▸ **SUPPLIED RECORDS**:
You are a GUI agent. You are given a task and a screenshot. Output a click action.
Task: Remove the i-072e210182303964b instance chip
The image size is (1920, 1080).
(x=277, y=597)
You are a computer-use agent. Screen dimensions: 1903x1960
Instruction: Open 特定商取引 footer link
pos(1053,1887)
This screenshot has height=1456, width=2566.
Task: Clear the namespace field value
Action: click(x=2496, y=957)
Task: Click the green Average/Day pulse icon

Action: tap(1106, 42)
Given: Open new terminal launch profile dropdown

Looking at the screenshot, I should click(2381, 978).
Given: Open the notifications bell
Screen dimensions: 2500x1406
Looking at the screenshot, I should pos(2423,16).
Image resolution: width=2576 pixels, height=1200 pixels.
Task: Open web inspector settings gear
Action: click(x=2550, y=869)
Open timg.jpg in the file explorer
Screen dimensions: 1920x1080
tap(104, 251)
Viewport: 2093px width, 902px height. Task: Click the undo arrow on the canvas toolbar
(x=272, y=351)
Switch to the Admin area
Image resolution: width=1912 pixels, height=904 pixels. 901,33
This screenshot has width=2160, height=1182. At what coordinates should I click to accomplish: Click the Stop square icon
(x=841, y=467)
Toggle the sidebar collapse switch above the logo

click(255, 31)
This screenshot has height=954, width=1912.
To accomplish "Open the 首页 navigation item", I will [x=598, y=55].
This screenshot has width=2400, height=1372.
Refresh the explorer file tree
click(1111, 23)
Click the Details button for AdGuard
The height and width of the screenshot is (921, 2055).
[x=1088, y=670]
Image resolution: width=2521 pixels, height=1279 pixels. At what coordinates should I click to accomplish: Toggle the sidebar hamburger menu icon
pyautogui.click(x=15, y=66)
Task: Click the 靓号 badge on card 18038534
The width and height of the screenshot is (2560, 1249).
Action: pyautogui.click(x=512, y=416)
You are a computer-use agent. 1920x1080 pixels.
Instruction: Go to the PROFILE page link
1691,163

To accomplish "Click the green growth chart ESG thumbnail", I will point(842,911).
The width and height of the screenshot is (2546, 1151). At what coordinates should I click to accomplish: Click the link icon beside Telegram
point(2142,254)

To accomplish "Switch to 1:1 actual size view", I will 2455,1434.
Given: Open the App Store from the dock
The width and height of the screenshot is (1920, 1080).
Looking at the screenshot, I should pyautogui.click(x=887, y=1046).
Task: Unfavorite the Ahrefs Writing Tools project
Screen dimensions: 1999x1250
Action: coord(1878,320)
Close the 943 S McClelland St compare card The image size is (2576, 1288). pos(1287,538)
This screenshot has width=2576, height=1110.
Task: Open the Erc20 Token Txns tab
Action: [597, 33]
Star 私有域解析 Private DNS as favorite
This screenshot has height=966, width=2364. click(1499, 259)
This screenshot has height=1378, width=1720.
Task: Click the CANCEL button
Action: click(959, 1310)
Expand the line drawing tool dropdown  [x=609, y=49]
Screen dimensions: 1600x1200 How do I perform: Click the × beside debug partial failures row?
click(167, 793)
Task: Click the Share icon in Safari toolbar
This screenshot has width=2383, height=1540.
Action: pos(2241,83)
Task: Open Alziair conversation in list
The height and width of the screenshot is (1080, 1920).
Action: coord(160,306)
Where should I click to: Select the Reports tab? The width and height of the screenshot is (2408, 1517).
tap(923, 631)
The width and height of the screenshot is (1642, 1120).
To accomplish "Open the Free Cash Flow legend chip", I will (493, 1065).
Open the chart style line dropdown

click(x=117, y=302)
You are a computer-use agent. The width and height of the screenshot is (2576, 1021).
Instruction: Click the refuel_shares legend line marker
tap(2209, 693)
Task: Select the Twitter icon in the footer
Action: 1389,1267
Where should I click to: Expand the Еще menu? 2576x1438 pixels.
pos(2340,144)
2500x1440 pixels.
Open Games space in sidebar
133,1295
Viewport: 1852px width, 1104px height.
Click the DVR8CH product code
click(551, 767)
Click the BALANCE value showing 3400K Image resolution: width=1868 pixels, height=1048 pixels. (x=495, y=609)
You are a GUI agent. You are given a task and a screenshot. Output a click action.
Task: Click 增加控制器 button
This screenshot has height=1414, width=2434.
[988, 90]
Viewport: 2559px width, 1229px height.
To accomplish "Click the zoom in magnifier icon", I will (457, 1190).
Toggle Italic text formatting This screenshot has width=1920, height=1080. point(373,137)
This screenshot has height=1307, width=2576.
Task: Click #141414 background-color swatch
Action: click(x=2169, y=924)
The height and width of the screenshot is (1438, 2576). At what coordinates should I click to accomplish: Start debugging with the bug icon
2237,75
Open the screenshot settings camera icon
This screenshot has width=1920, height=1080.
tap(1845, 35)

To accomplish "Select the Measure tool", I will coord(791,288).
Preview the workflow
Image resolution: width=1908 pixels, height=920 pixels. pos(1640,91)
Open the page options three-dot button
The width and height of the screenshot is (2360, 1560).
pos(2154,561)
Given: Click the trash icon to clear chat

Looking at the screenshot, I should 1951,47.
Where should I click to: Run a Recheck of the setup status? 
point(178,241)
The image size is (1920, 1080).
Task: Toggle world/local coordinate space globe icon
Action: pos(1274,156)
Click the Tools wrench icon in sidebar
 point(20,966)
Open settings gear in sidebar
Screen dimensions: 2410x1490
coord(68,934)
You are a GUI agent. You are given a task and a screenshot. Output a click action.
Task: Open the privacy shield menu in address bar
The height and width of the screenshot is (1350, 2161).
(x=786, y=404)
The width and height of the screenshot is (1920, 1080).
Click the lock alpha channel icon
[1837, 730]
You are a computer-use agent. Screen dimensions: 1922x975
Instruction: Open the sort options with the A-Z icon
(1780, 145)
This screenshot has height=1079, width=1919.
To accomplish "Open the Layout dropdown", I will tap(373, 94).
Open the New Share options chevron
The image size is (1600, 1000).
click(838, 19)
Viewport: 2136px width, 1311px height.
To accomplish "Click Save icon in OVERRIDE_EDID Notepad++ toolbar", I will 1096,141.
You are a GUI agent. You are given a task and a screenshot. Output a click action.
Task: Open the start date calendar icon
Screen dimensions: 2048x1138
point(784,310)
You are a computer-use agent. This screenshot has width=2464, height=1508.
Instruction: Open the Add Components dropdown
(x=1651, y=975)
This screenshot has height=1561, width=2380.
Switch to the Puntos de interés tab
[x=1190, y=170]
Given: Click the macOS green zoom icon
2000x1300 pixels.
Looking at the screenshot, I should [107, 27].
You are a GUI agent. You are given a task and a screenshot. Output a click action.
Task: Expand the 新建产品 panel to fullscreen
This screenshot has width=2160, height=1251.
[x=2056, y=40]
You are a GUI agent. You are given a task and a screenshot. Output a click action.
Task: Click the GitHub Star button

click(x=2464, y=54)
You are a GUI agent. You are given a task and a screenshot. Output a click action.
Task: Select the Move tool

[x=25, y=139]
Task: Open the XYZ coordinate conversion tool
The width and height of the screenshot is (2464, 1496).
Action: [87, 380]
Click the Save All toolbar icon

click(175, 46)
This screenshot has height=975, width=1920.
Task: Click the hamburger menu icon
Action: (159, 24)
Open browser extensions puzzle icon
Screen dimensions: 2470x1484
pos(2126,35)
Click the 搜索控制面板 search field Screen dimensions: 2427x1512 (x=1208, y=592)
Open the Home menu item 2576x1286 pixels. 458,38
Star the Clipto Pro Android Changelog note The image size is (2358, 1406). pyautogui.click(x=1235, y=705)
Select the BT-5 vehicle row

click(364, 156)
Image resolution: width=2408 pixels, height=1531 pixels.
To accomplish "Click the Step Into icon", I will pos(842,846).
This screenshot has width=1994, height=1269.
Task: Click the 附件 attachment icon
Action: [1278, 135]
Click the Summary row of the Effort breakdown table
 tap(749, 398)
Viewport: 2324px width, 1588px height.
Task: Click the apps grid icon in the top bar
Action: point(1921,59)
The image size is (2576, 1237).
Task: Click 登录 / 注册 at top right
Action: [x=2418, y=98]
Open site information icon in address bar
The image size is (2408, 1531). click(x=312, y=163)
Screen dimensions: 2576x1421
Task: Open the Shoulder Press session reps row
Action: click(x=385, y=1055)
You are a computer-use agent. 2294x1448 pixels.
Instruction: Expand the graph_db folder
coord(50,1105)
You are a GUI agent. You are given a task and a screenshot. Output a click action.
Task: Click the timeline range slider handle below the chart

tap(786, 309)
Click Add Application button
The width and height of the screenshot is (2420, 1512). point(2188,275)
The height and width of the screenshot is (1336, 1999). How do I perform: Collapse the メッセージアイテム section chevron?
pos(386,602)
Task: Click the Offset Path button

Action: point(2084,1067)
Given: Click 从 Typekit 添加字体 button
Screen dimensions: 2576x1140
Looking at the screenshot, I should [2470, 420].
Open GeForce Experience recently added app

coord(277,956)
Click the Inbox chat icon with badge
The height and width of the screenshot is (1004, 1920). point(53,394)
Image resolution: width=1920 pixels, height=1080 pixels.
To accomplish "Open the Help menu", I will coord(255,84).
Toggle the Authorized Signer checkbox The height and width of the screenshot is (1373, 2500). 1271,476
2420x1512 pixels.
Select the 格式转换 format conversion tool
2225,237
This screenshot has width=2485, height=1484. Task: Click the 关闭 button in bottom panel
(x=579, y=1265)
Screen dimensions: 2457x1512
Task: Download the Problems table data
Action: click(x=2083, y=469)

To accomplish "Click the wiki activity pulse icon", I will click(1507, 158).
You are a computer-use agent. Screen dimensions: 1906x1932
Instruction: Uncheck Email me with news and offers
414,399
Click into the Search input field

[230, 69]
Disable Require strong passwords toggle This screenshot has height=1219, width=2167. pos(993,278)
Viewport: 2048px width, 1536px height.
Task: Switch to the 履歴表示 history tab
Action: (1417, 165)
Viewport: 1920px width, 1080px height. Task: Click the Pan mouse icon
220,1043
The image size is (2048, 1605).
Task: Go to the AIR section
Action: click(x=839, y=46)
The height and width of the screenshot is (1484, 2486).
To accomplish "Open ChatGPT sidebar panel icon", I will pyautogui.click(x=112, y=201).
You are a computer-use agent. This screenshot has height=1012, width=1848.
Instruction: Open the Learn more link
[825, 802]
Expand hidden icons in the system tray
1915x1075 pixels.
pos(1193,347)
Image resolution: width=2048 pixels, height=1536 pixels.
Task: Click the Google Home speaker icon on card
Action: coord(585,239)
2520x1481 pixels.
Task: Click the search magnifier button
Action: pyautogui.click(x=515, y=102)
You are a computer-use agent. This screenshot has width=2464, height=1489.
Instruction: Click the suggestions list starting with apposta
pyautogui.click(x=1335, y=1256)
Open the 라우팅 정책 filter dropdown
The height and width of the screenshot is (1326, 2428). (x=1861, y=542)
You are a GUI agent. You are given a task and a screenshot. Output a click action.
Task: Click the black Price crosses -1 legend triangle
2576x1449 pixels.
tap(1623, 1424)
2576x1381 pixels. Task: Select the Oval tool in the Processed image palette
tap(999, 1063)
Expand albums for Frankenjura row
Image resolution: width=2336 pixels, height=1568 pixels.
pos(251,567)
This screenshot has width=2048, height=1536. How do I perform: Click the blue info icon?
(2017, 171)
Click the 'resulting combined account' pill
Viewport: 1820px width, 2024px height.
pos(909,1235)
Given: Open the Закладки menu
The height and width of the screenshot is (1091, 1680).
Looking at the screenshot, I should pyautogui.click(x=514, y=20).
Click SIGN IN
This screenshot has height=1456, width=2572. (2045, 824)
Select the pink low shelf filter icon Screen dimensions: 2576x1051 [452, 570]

▸ **EXERCISE GOAL**:
Your answer should be one number: how many lines in the records above include "zoom".

▸ **RESULT OF THE EXERCISE**:
2